### Work instructions
1. In the blog post about aliens and the pyramids, list everything the author says we know from the work of archaeologists like Mark Lehner.
2. Resume the blog post about aliens and the pyramids after its last paragraph.

### Given passage
──────
Mitch’s Blog
Breaking News: Aliens Built the Pyramids
Sunday, August 02, 2020
“Aliens built the pyramids obv”
Ok, you see a lot of this on Twitter. But the source? Some 15 year old conspiracy nerd sitting at his computer in Muskegon? No. Elon Musk.
Yes, that same Elon Musk, someone who has innovated in technology to build creative new cars, space ships, computer programs. Of all the people who know what can be accomplished with enough wealth, power, labor, technical support, and time, it would be him. And Fourth Dynasty pharaohs had way more of all of those elements than Musk can even dream of having.
And, being Elon Musk, his post was liked by half a million people and retweeted 85,000 times since it was posted 2 days ago. Even a 45 second Google search by the lowliest of his Tesla interns would have turned up dozen of legitimate sites that could tell him exactly how the pyramids were built. It took him a day and a half to figure out that we do know a bit about it from the written records of one of the most literate and archived societies of the ancient world. We know from the work of archaeologists like Mark Lehner the size of the labor force, the organization of the work, the methods of cutting and moving stones, injuries sustained, even the names of many of the workers and what they ate for breakfast. After what must have been an intense search, Musk found a decent BBC article that explained all this in simple terms and posted it a day later. That message didn’t get even 1,000 retweets.
I’ve been teaching archaeology to introductory students for two decades now. Most of them have been 18 years old, which was the age I was when I went with my dad to watch Chariots of the Gods, one of the 10 top grossing films of 1970. I left the movie theatre wondering about just this question. Aliens? Could there be? Decades of studying and teaching archaeology since then has taught me how preposterous an idea it is that it was aliens building the pyramids and not Egyptians.
──────
### Data section
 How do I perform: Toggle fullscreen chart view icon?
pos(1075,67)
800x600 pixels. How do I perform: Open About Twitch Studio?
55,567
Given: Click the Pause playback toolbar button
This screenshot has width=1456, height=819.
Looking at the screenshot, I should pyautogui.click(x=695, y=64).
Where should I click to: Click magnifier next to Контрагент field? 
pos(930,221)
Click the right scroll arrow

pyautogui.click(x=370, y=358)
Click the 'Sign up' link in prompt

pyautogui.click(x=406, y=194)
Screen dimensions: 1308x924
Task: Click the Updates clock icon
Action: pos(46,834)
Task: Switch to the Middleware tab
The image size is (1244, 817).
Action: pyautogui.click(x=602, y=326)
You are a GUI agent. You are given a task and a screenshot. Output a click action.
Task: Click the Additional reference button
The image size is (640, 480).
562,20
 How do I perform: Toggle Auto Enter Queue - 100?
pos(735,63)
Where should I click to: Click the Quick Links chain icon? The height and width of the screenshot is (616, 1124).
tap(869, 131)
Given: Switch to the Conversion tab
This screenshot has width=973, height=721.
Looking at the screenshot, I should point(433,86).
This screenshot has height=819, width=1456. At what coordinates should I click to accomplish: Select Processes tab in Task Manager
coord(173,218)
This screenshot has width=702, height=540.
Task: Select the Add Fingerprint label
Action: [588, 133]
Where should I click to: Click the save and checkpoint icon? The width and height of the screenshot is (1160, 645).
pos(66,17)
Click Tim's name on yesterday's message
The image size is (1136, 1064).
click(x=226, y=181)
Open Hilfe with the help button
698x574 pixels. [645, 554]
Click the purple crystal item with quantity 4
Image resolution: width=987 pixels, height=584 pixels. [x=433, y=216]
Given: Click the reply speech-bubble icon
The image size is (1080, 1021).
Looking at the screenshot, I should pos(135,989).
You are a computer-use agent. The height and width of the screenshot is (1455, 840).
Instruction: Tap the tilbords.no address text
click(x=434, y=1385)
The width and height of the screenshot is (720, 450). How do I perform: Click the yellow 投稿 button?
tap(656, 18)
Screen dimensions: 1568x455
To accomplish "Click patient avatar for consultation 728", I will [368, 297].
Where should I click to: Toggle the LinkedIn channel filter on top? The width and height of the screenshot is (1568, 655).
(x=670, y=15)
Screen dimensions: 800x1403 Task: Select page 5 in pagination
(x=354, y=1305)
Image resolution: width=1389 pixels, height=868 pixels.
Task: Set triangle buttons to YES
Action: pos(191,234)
──────
### Answers per task
1.
- The size of the labor force
- The organization of the work
- The methods of cutting and moving stones
- The injuries sustained
- The names of many of the workers
- What the workers ate for breakfast

2.
I also teach my students about how Egypt became such a fascination to Euroamericans. Napoleon and his savants. Champillion and the Rosetta Stone. Belzoni’s lurid tales of stumbling through tombs piled high with mummies, better known today from Indy Jones movies. Howard Carter and Tutankhamen’s tomb. Egyptomania has gripped the western imagination for over 200 years now and brought about thousands of crackpot theories about the esoteric meanings of pyramids, Book of the Dead, and just about everything else Egyptian. With Musk’s tweet it apparently shows no sign of abating. 85,000 retweets! That’s 85,000 with three zeros.
Don’t even begin reading the 25,000+ comments on Musk’s post if you want to have any faith in the future of the human race.
As a publisher back in LA, I had a local business consultant come to visit once. Maureen Clemmons, who had no training in archaeology, had convinced some Caltech profs attempt to raise an obelisk using kites. With enough engineering expertise and a strong enough wind, they were successful. Clemmons jumped from this to the idea that this was the method which the pyramids were built. Stones. Wind. Rope. Kites. And how did they control the kite string? With those funny looking ankh things. As a serious publisher of archaeology, I turned it down. Clemmons self published the book and self produced a documentary to go with it.
In teaching Egypt, I’ve also learned the more pernicious parts of it, the origins of this theory in Eurocentric orientalism. How could those brown people living in Africa 5,000 years ago accomplish such an amazing engineering feat? They had to have help. No one has ever raised that question about, say, the Parthenon or Vatican or Notre Dame. Of all people Musk, who grew up in apartheid South Africa, should be sensitive to this.
OK, some well-known guy acted like an idiot. So what? This is the other pernicious part of the story. Thousands of people make the claim that aliens built the pyramids every day on social media. But it takes someone who is rich, powerful, and famous to get this kind of attention. There are lots of bogus beauty products, but only Gwyneth Paltrow could get the kind of attention (and sales) that Goop has attracted. Lots of wackos still believe the earth is flat, but when basketball star Kyrie Irving suggests it, it is front page news. And, of course 45 has a new wacko theory at least twice a week. The American cult of celebrity, which almost always is associated with wealth, allows for the worst, the strangest, the most offensive ideas to get broad exposure. We've even exported it worldwide. The Egyptians sadly played into this travesty by inviting Musk to come visit the pyramids as their guest, rather than calling it out for the offensive stupidity that it was. It’s a sad commentary on who we are and who we listen to.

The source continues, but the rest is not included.